問題一覧 =
• A. 子会社支配についての提示文で、筆者が自分の「経営の支配」の定義に挙げている、会社の方針・運営を支配する手段をすべて書き出してください。
• B. 子会社支配についての提示文の最後の文に続けて、その先を書き進めてください。

提示文 =
======
まさるのビジネス雑記帳

勉強ノート代わりに書いています。

親会社による子会社コントロール

2010-09-23 22:03:40 | 企業一般

  親会社と子会社の定義は、法2条にありますね。法務省令の定めに従い経営を支配している会社が親会社で支配されているほうが子会社ですね。これを受けて施行規則3条に財務及び事業の方針の決定を支配している」会社が親会社で、支配されている会社が子会社と定義しています。即ち「経営」=「財務及び事業の方針の決定」とでも言いたいような感じですが、言葉の言い換えとしては如何ですかね。事業の方針等は、親会社が、子会社役員を指名したり、その事業を定めたりして支配しますね。「財務を支配」というのは、よくわかりませんね。確かに親会社は資本金を払い込んでくれますけど、払込が済めば、別に子会社独自の財務ですね。勿論、親会社が親子ローンで子会社の面倒を追加で見るという義務も無いですし、別に財務を支配しないケースも多いと思いますけど、変な事言っていると思いますね。まあ、定款の規定で一定額以上の投融資のときは、総会での承認ということにすれば、財務・事業の方針は親会社に支配されているといえますが。「経営の支配」とは、「人(役員選任等)・物(取引等)・金(資本金等)・情報・技術等により、その会社の方針・運営を支配すること」というのが私の定義です。
======
データ部分 =
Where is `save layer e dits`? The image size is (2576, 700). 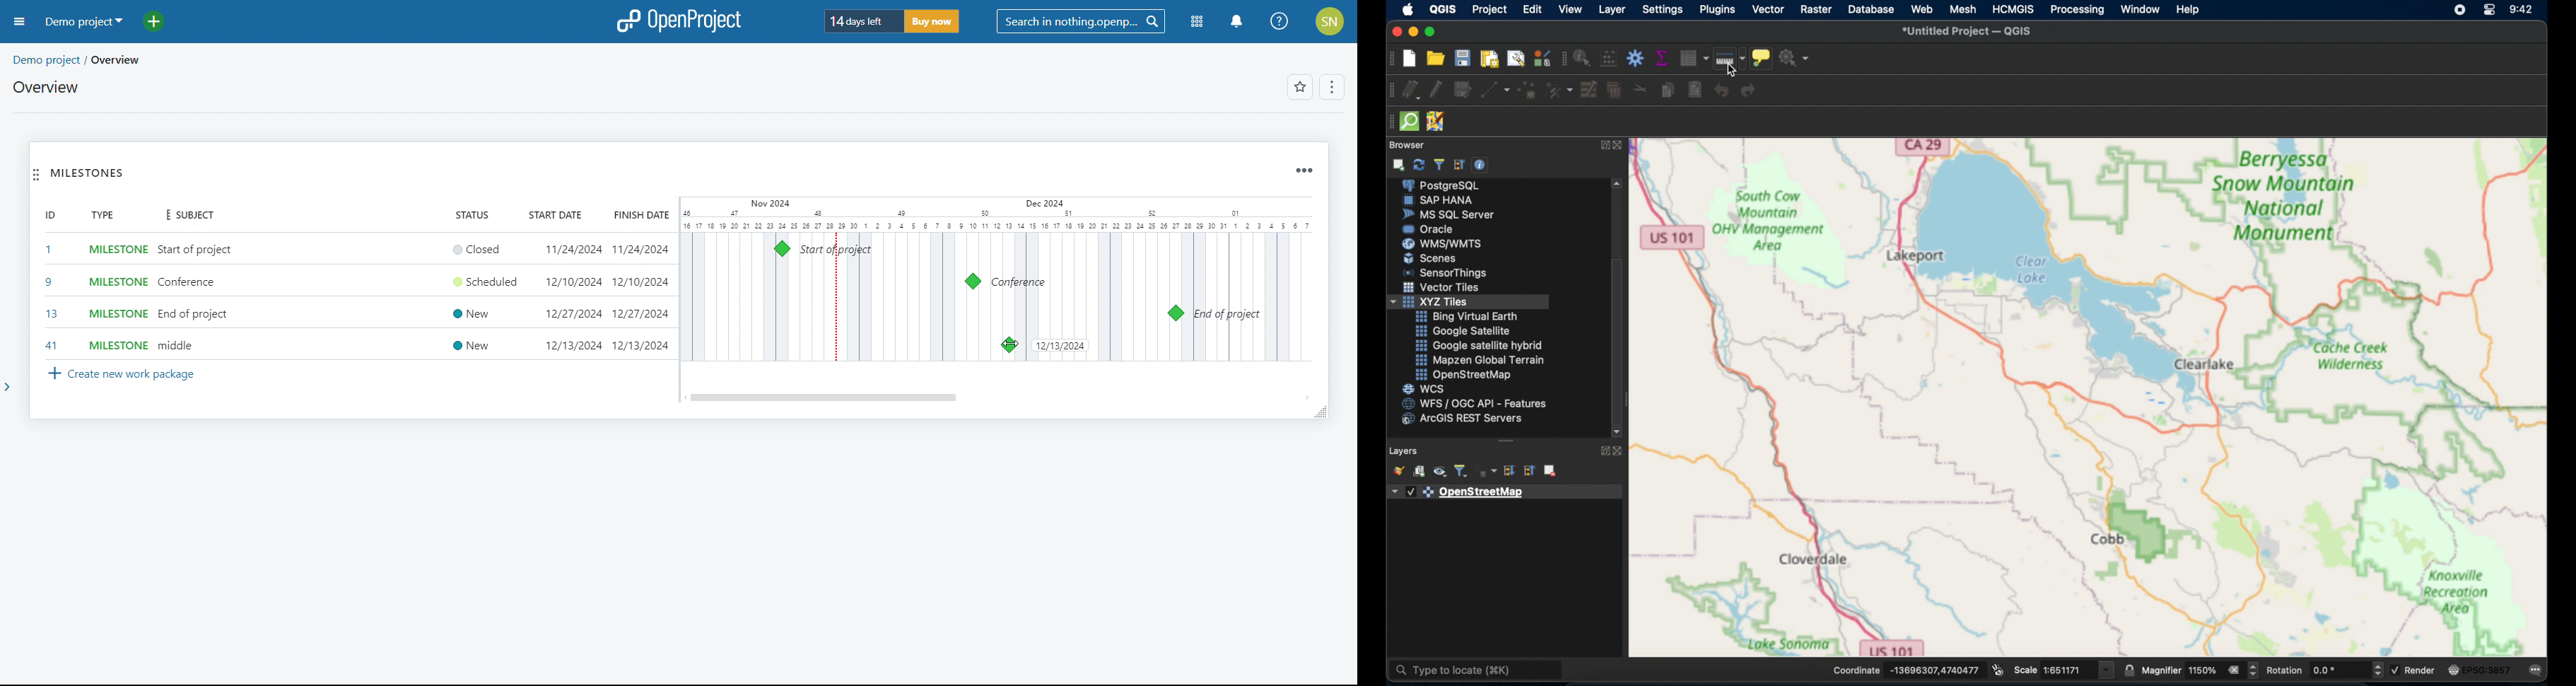 save layer e dits is located at coordinates (1461, 91).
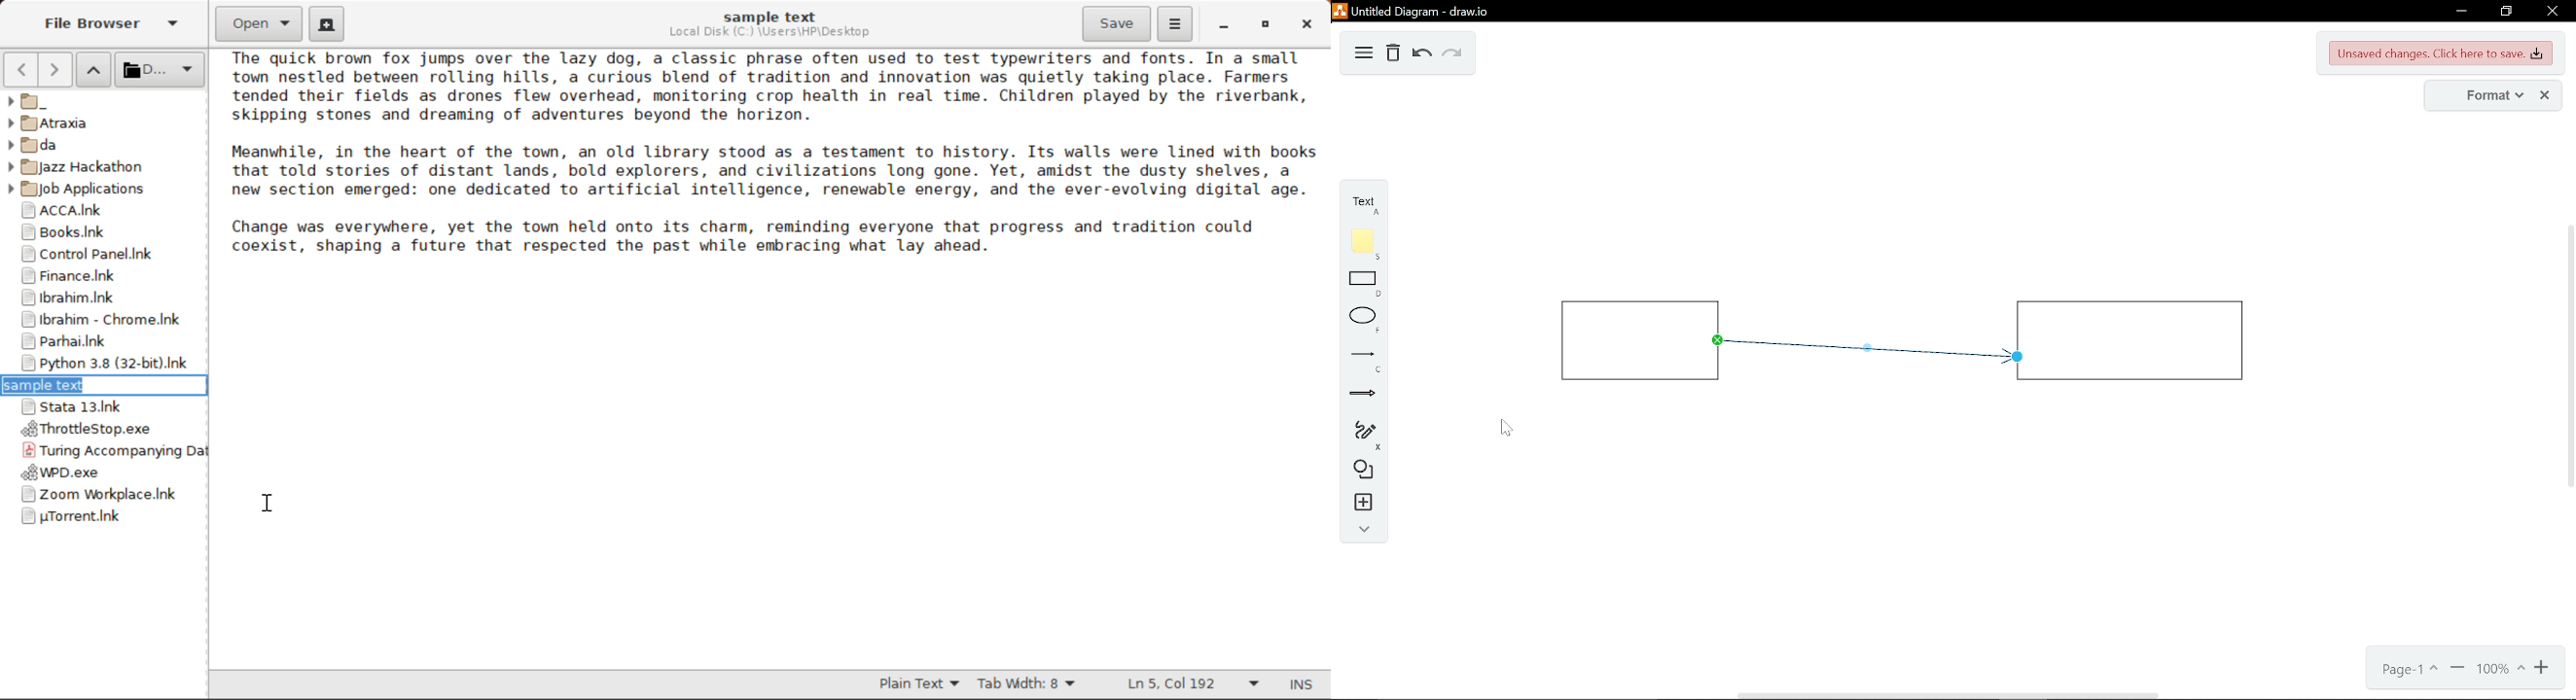  Describe the element at coordinates (2438, 53) in the screenshot. I see `unsaved changes. CLick here to save` at that location.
======
解答一覧 =
• A. 人（役員選任等）、物（取引等）、金（資本金等）、情報、技術

• B.
○ 会社法444条1項では、「会計監査人設置会社は、法務省令で定めるところにより、各事業年度に係る連結計算書類を作成することができる。」とし、3項では「大会社であって証券取引法第24条第1項の規定により有価証券報告書を内閣総理大臣に提出しなければならないものは、当該事業年度に係る連結計算書類を作成しなければならない。」としています。即ち、親会社は子会社の分もまとめて、連結計算書類を作りなさいと言っています。

○ 一方、会社法の内部統制は、348条(取締役の業務執行)3項及び362条(取締役会の権限等)で「取締役の職務の執行が法令及び定款に適合することを確保するための体制その他株式会社の業務の適正を確保するために必要なものとして法務省令(施行規則1001項)で定める体制の整備」を求めています。親会社・子会社等企業グループ一体の内容統制とは言っていません。会社法は単体の会社を扱っていますからね。

  上場会社は、①業務の有効性及び効率性、②財務報告の信頼性、③法令等の遵守、④資産の保全を目的として、会社によって遂行される一連の手続きとしての内部統制を行い、その報告書を提出しなければなりません(金商法24条の441項)。有価証券報告書の財務報告は連結財務諸表と提出会社の財務諸表の両方が掲載されますが、「財務報告の信頼性」という視点では、連結財務諸表重視ですから、有価証券報告書では「提出会社の状況」の部分を除けば、連結情報中心に継続開示義務(開示府令3号様式)を果たすことになりますね。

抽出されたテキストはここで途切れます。